▶ Exercise requirements
In the piece on John Peel, what was the name of the ship that Radio London broadcast from?

Before he became the most influential music broadcaster of all time on the BBC, John Peel had to become John Peel. Born and raised in England, he spent a stretch of his early twenties in the United States, working for a cotton producer (his father’s industry), selling insurance, and writing punchcard computer programs before finding his way onto the airwaves. Hosting work in such locales as Dallas, Oklahoma City, and San Bernardino primed him to return to his homeland and take his radio career underground — or rather offshore, to the former minesweeper anchored in the North Sea from which Radio London broadcast in the mid-1960s. In those days, British “pirate radio” took place on actual ships, and it was on Radio London’s MV Galaxy that the returned son of Heswall, born John Robert Parker Ravenscroft, quite literally made his name.
Pirate radio existed because the BBC couldn’t, or wouldn’t, play the quantity and variety of pop and rock music younger audiences demanded — and over in the States, were already getting. After Radio London’s 1967 shutdown, Peel joined the Beeb’s newly launched pop station, Radio 1. But even there limitations continued to apply, and today they sound draconian: the Musicians’ Union and Phonographic Performance Limited, for instance, once limited the number of commercially released records that could be played on air.
The BBC’s solution was to cover popular songs with its in-house orchestra; Peel’s less square solution, as it evolved, was to bring the bands in to do it themselves. Over Peel’s 37-year career at the BBC, these “Peel Sessions” would number over 4,000, about a thousand of which you can enjoy on Youtube today.
Compiled by a fan named Dave Strickson, this list of Peel Sessions available on Youtube goes all the way from the Mancunian pop-punk of A Certain Ratio in 1979 and 1981 to the Glaswegian new wave of Zones in 1978. (Yes, the list technically begins with the numeral-featuring acts as 14 Iced Bears and 23 Skidoo.) In between, Peel’s guests include A Flock of Seagulls (1981), Billy Bragg (1983, 1991), Bob Marley and the Wailers (1973), Cocteau Twins (1982, 1983, 1984), David Bowie and the Spiders from Mars (1972), Elvis Costello & the Attractions (1977, 1978, 1978, 1980), Fairport Convention (1968, 1969, 1969, 1974), Joy Division (1979), Morrissey (2004), Roxy Music (1972, 1972), Shonen Knife (1992), Sonic Youth (1986, 1988, 1989), Tears for Fears (1982), The Jesus and Mary Chain (1984, 1985, 1985, 1988, 1989), and Yo La Tengo (1997).

▶ Data

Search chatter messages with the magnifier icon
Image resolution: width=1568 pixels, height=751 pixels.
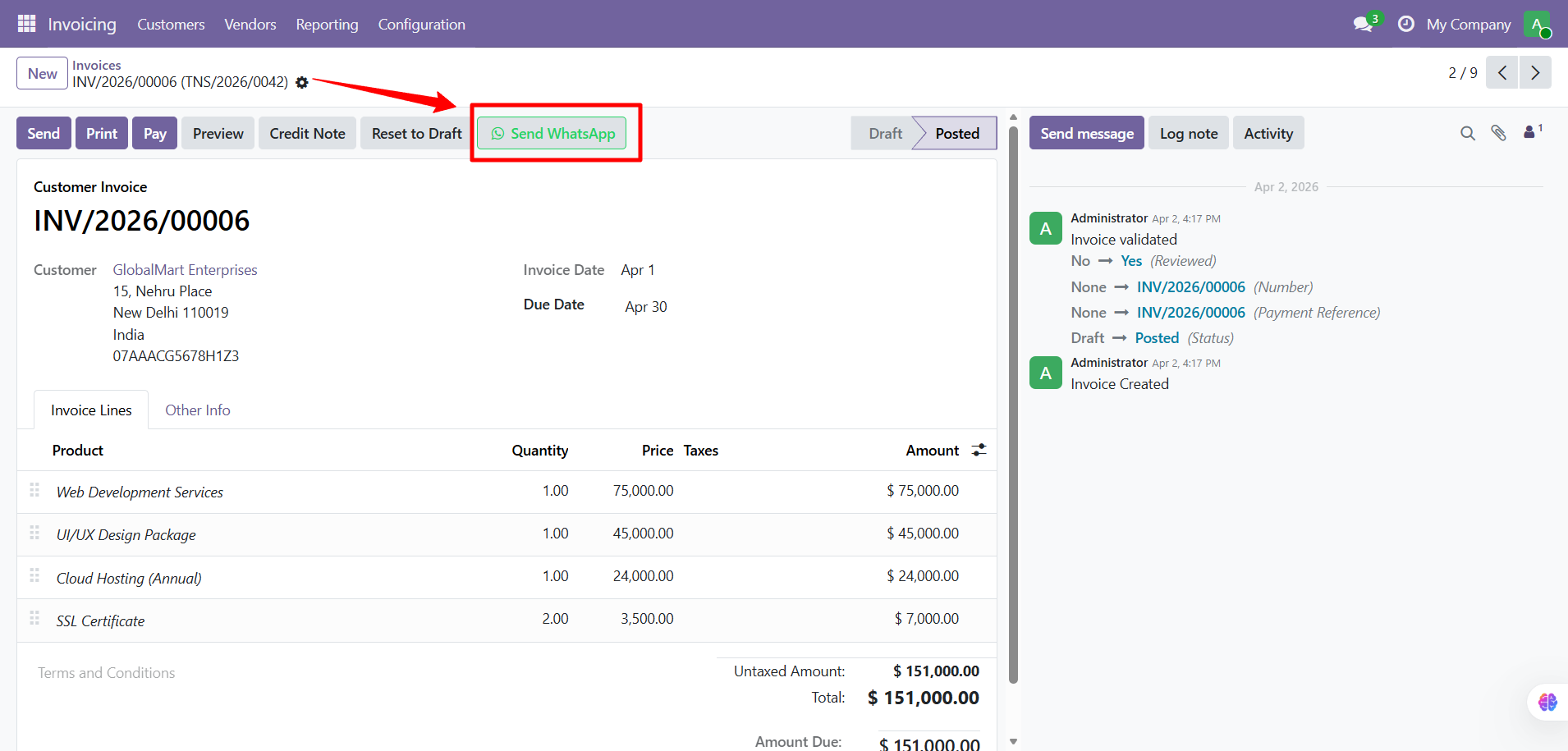(x=1466, y=132)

▶ Problem solution
The MV Galaxy